RECORDED INFORMATION:
========================================

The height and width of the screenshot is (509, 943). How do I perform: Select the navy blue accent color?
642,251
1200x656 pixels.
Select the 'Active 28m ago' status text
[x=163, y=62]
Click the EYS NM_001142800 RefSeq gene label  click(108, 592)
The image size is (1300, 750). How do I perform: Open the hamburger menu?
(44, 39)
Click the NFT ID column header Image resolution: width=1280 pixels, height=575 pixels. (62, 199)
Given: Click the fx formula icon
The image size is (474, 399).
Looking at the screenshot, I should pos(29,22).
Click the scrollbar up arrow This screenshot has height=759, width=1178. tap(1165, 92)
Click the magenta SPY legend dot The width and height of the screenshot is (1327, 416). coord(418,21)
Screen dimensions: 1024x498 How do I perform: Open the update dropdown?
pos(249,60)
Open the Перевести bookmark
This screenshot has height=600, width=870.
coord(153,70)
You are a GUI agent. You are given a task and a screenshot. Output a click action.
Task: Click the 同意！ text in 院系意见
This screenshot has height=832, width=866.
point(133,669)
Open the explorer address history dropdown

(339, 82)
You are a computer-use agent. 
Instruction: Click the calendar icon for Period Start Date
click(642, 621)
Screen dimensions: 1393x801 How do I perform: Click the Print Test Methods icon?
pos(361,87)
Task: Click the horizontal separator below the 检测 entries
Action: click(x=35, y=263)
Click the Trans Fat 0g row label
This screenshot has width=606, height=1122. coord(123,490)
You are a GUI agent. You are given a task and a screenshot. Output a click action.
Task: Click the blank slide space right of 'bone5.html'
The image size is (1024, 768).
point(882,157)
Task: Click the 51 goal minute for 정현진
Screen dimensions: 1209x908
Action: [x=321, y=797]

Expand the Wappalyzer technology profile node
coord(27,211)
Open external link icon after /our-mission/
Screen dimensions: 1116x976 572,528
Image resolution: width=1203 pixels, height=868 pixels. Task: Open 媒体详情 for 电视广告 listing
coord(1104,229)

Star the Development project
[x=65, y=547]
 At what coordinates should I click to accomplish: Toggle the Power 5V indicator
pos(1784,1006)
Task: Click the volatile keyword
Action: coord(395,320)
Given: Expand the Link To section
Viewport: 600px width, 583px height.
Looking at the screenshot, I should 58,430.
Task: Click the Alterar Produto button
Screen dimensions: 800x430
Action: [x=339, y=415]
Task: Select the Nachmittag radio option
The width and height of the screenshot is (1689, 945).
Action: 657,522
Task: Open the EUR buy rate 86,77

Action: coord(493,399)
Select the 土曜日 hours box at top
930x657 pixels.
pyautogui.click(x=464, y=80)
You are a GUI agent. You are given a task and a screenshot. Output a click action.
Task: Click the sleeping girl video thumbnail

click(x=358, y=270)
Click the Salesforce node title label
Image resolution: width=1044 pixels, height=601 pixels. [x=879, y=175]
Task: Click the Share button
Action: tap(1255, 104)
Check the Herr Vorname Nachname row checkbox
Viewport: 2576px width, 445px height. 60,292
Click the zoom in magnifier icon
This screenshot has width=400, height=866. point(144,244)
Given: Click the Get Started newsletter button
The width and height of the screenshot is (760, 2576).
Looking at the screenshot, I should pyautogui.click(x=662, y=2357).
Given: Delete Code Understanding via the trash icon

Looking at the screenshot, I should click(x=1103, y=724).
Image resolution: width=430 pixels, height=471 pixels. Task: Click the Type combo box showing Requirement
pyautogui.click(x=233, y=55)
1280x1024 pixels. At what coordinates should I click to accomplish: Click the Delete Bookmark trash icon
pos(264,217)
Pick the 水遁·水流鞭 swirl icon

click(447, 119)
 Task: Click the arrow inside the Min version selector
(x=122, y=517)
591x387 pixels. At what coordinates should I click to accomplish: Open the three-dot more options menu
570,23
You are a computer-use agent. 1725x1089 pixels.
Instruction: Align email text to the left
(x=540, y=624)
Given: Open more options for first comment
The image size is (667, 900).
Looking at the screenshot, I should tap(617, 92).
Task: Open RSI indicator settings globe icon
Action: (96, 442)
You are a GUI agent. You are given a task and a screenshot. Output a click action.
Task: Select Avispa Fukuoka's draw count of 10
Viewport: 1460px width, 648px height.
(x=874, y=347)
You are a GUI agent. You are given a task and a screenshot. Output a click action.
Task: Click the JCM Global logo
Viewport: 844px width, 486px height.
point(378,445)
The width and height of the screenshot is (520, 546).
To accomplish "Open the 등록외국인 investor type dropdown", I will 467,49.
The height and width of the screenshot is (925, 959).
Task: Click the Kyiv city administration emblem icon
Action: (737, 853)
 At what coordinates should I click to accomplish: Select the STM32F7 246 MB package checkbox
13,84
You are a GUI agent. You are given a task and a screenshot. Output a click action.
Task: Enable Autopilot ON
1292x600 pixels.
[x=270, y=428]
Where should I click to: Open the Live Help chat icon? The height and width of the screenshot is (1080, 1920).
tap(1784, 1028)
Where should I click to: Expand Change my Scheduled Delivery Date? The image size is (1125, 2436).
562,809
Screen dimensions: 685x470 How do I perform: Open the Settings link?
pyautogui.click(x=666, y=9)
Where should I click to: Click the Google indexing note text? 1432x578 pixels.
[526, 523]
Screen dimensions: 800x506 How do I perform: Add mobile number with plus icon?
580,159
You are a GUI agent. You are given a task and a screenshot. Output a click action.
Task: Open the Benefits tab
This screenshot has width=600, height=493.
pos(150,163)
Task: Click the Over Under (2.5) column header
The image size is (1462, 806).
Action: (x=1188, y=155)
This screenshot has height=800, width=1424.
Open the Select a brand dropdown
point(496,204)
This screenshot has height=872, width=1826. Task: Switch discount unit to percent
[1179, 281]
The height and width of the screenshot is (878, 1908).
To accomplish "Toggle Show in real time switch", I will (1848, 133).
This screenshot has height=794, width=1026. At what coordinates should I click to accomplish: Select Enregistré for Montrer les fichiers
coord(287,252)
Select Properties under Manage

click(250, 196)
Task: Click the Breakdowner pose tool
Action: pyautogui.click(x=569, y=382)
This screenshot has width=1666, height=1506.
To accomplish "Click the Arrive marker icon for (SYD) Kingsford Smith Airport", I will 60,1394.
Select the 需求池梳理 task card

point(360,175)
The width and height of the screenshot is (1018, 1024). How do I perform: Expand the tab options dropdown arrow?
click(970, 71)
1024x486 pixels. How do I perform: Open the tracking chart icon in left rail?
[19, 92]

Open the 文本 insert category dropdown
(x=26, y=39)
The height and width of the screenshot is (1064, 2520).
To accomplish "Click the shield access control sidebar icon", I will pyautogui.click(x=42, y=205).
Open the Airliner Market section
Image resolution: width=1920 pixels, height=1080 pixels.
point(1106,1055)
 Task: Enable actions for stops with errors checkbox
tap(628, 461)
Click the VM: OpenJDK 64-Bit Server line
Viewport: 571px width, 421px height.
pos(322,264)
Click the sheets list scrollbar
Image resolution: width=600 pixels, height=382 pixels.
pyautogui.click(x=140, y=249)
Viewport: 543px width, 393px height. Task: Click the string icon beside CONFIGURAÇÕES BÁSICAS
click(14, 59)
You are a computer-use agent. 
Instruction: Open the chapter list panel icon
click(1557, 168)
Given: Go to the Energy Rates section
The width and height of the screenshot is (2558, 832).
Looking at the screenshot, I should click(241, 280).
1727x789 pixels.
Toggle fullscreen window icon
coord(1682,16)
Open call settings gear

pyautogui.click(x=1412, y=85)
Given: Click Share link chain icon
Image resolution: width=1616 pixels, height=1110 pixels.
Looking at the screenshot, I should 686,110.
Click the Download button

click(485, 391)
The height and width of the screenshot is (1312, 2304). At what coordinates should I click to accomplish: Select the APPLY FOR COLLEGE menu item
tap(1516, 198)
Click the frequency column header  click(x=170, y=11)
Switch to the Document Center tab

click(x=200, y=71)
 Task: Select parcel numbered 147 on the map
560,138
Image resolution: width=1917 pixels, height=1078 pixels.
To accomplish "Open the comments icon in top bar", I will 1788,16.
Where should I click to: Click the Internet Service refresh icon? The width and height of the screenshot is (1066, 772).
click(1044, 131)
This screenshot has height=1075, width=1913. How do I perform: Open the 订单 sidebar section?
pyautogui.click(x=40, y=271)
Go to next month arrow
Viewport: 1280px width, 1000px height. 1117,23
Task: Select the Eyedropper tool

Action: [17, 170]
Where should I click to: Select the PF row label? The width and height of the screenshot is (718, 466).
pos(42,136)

========================================

Report how many lines of the listing hold the word "scrollbar", with nothing but the number.

2